A crystal skull revered by New Age followers for its perceived ancient mystical powers is likely to be a fake, an academic said today.
The almost life-sized skull, which was sold to London's British Museum in 1897, was thought to have been a relic from the Aztec civilisation in Mexico.
However, research by a British professor has added weight to the theory that it was probably made in 19th century Europe from a lump of poor quality Brazilian crystal.
Professor Ian Freestone, of the University of Wales in Cardiff, examined the skull and now believes it was cut and polished with a wheeled instrument. The Aztecs never used the wheel.
Furthermore, the type of crystal used is common in Brazil but has never been found in Mexico.
And the surface of the skull, which contains tiny bubbles that glint in the light, is more sharply defined than softer looking Aztec crystal relics with which it has been compared.

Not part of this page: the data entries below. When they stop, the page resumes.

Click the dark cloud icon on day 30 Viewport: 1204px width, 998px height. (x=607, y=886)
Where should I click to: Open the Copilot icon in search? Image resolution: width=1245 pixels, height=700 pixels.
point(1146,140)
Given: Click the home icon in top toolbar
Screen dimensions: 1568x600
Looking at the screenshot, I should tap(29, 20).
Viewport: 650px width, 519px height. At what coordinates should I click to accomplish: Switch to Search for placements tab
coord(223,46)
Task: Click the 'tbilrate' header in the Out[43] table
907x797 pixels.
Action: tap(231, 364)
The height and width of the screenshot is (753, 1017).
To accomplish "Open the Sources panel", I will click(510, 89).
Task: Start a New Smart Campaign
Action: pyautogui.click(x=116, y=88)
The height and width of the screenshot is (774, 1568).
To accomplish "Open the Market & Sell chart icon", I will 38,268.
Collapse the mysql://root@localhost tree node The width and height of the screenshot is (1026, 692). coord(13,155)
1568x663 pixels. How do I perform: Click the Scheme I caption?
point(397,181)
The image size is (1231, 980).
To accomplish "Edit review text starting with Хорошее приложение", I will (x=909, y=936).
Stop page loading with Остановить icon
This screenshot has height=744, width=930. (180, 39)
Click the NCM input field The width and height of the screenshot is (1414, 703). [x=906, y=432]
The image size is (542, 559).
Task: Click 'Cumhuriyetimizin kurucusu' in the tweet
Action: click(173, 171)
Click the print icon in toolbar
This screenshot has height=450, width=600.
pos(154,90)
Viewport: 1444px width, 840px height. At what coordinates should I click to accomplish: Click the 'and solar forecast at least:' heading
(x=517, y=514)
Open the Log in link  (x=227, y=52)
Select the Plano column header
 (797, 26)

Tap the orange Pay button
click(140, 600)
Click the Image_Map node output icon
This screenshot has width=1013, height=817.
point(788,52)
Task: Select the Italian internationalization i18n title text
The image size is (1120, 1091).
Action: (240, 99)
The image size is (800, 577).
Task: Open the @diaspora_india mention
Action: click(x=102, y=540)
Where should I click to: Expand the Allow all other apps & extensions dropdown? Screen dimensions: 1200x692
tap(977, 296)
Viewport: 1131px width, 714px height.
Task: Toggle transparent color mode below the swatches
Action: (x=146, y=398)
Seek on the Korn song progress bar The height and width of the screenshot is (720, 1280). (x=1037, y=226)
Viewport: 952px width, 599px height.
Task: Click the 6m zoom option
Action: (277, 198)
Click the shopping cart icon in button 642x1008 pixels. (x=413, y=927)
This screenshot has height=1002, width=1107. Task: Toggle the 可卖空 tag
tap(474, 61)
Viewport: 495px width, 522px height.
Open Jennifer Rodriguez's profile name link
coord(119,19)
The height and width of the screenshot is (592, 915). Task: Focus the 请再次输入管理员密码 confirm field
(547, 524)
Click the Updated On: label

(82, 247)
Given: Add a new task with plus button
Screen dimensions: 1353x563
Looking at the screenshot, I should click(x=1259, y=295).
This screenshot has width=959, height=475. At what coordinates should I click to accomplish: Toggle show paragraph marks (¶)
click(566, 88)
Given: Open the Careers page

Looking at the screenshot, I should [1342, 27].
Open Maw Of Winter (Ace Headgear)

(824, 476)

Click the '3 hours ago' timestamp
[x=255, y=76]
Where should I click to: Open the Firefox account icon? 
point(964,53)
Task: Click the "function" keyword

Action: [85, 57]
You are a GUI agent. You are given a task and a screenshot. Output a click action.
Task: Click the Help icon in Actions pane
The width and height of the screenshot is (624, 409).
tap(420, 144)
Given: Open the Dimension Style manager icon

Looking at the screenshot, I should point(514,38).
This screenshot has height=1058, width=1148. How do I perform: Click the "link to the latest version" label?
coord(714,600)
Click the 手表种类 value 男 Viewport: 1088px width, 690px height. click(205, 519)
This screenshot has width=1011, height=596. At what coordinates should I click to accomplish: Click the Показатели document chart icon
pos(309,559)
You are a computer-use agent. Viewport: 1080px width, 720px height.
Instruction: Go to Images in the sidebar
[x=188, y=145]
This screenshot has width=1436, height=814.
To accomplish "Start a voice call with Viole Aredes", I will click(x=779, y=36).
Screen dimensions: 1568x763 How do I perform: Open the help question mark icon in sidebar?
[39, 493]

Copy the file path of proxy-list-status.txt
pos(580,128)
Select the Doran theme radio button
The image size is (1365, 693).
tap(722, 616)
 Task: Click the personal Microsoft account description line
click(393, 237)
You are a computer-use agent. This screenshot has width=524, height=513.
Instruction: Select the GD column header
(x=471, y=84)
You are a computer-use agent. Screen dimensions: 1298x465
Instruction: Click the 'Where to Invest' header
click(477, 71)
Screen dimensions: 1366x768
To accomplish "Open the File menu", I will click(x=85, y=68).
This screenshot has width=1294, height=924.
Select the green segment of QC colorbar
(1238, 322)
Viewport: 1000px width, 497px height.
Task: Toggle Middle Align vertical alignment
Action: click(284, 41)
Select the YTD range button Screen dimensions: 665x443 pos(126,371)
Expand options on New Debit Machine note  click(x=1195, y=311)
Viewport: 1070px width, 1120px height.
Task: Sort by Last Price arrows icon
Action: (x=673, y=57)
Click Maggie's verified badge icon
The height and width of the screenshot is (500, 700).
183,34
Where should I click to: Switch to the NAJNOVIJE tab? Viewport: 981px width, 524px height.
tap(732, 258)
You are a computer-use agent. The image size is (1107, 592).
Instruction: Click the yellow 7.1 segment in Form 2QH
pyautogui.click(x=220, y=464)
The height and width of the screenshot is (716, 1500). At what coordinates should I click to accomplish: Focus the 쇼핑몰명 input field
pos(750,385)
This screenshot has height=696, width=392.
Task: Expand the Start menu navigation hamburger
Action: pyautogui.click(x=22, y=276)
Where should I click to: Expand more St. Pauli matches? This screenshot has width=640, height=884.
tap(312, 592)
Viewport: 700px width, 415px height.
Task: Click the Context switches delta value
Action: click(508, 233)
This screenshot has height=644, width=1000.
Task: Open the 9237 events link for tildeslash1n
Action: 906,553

Prof Freestone, formerly head of scientific research at the British Museum, led a team from the museum who took casts of the surface using dental resin which were then examined close-up using a scanning electron microscope.
He said: "It does appear that in some areas of the skull they have used a rotary tool and as far as we know that sort of technique was only introduced after the Europeans came to the Americas, so it's post-Columbus.
"We know this from looking at other south and central American objects and evidence from Spanish priests. When they first came to the Americas they showed the traditional way of working stone."
However, Prof Freestone said that despite the strong circumstantial evidence suggesting the skull was 19th century European in origin, it does not amount to cast-iron proof.
Some people may still argue the markings come from more recent polishing.
"Stone is one of the hardest materials to date. That is why it has been an open question for so long. It's still not definitively solved and it will never be," he said.
The skull, which stands 8in (21cm) high, can be interpreted as a symbol of spiritual belief, death and the afterlife. Crystal is also believed by some to be powerful.
It was originally thought to have been brought from Mexico by a Spanish officer in the 19th century.
It was sold to the British Museum by a New York jeweller who bought it from Frenchman Eugene Boban, who curiously appears to be linked with another crystal skull now at the Musee de l'Homme in Paris.
The debate over its true origin has raged since the 1950s when an examination first raised the question it was crafted with a rotary tool.
But despite its dubious past, Prof Freestone said its appeal is undeniable.
"It's all tied up with people's attitudes to belief, death and the afterlife. There is mystery and people like a mystery.
"If you see this skull in bright light it is fairly impressive, whatever your views about its origin. Most people who have encountered it do say it has made an impression."